Whispering Data
Published in

Whispering Data

The End of ETL As We Know It

If you’re as sick of this three-letter phrase as I am, you’ll be happy to know there is another way.

Take a Look Around You…

If you work in data in 2021, the acronym ETL is everywhere.

Ask certain people what they do, and their whole response will be “ETL.” On LinkedIn, there are thousands of people with the title ETL Developer. It can be a noun, verb, adjective, and even a preposition. (Yes, a mouse can ETL a house.)

Standing for “Extract, Transform, and Load,” ETL refers to the general process of taking batches of data out of one database or application and loading it into another.

Data teams are the masters of ETL as they often have to stick their grubby fingers into tools and databases of other teams — the software engineers, marketers, and operations folk — to prep a company’s data for deeper, custom analyses.

The good news is that with a bit of foresight, data teams can remove most of the ETL onus off their plate entirely. How is this possible?

Replacing ETL with Intentional Data Transfer

The path forward is with ITD or Intentional Transfer of Data. You see, the need for ETL arises because no one builds their user database or CMS with downstream analytics in mind.

Instead of making the data team select * from purchases_table where event_date > now() — 1hr every hour… you can add logic in the application code that first processes events and emit them in a pub/sub model.

Example IDT architecture on AWS with a real-time Lambda consumer + durable storage to S3 | Image by author

With no wasted effort, the data team can set up a subscriber process to receive these events and process them in real-time (or store them durably in S3 for later use). All it takes is one brave soul on the data team to muster the confidence to ask this of the core engineering squad.

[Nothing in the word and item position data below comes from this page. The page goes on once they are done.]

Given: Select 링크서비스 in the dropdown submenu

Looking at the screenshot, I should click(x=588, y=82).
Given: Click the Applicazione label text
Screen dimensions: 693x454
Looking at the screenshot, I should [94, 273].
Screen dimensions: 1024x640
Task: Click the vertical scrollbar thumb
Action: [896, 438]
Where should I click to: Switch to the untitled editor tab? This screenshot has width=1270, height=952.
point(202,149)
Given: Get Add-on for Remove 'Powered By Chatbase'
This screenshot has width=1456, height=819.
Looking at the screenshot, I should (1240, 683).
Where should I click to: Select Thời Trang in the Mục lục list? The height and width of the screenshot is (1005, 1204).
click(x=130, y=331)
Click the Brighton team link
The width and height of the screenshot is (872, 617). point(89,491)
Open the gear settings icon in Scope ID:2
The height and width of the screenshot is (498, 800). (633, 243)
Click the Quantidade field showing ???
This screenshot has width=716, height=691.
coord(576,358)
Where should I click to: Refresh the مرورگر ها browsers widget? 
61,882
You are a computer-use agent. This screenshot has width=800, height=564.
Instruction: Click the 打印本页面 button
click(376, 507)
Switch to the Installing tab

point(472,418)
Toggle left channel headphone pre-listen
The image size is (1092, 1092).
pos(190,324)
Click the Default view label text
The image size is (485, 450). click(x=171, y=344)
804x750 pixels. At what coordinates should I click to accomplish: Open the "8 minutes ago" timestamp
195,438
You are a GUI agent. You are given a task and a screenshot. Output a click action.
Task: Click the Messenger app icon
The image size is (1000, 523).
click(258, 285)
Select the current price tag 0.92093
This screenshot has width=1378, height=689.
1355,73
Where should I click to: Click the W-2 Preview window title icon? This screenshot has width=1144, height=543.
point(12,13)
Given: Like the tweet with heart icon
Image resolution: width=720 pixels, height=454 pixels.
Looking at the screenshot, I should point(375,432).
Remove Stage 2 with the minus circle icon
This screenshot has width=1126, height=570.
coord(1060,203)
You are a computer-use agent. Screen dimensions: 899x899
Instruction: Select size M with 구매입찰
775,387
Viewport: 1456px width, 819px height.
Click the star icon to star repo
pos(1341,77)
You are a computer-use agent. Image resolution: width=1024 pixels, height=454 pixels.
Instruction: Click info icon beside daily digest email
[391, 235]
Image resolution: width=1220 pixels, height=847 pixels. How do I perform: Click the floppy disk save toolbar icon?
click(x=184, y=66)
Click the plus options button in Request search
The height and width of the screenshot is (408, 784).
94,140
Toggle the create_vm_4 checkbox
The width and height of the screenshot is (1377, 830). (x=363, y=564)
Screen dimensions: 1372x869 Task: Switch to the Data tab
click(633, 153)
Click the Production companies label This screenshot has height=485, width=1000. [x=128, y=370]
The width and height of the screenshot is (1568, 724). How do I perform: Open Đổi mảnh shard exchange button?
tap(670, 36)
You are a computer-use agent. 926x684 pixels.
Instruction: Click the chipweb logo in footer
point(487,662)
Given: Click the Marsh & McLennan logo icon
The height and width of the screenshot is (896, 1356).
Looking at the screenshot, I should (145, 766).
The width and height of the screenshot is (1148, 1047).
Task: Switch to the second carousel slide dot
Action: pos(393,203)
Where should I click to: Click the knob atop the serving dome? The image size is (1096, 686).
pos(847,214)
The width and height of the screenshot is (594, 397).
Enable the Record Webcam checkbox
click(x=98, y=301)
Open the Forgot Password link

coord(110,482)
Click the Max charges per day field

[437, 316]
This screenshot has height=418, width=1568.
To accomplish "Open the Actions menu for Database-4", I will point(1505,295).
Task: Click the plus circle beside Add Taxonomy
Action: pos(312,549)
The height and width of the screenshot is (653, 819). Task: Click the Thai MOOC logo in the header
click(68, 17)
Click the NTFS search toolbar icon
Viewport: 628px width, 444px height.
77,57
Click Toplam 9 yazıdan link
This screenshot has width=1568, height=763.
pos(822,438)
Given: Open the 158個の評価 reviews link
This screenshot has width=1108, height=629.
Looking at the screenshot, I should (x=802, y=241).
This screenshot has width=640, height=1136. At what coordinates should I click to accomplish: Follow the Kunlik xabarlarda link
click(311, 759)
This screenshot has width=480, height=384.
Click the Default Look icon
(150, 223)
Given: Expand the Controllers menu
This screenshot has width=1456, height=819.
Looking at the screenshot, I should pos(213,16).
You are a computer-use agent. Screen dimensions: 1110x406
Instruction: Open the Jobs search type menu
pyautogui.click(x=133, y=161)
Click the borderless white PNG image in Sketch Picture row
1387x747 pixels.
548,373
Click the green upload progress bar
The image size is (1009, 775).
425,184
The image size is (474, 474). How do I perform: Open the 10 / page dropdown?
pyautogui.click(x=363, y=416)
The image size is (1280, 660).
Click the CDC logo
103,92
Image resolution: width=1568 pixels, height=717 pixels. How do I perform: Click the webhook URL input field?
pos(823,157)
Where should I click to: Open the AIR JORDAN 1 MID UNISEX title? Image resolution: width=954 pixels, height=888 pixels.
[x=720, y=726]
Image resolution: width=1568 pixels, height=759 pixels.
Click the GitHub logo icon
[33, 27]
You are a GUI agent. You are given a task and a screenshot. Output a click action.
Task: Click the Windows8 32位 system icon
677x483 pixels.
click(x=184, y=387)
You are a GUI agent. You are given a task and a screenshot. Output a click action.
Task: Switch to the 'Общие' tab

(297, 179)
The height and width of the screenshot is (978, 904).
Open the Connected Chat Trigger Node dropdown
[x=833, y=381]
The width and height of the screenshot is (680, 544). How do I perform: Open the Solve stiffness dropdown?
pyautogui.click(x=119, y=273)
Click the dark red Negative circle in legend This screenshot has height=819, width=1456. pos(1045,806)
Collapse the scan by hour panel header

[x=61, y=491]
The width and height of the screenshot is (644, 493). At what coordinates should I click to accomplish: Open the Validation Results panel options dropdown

Ten years ago, I get it. Data teams were beginning to establish their capabilities and needs, and such an ask might be met with a healthy dose of resistance.

A decade later, however, that excuse no longer flies. And if you are on a data team doing solely traditional ETL on internal datasets, it’s time you upped your game.

Beyond the obvious benefit of avoiding costly, inefficient ETL processes, there are several other benefits to IDT.

1. IDT Forces Upfront Agreement on a Data Model Contract

How many times has one team changed a database table's schema, only to later learn the change broke a downstream analytics report? Any analytics veteran will tell you it’s a data tale as old as time!

Frankly, it is difficult to establish the cross-team communication and awareness necessary to avoid these issues… when you have ETL scripts running directly against raw database tables.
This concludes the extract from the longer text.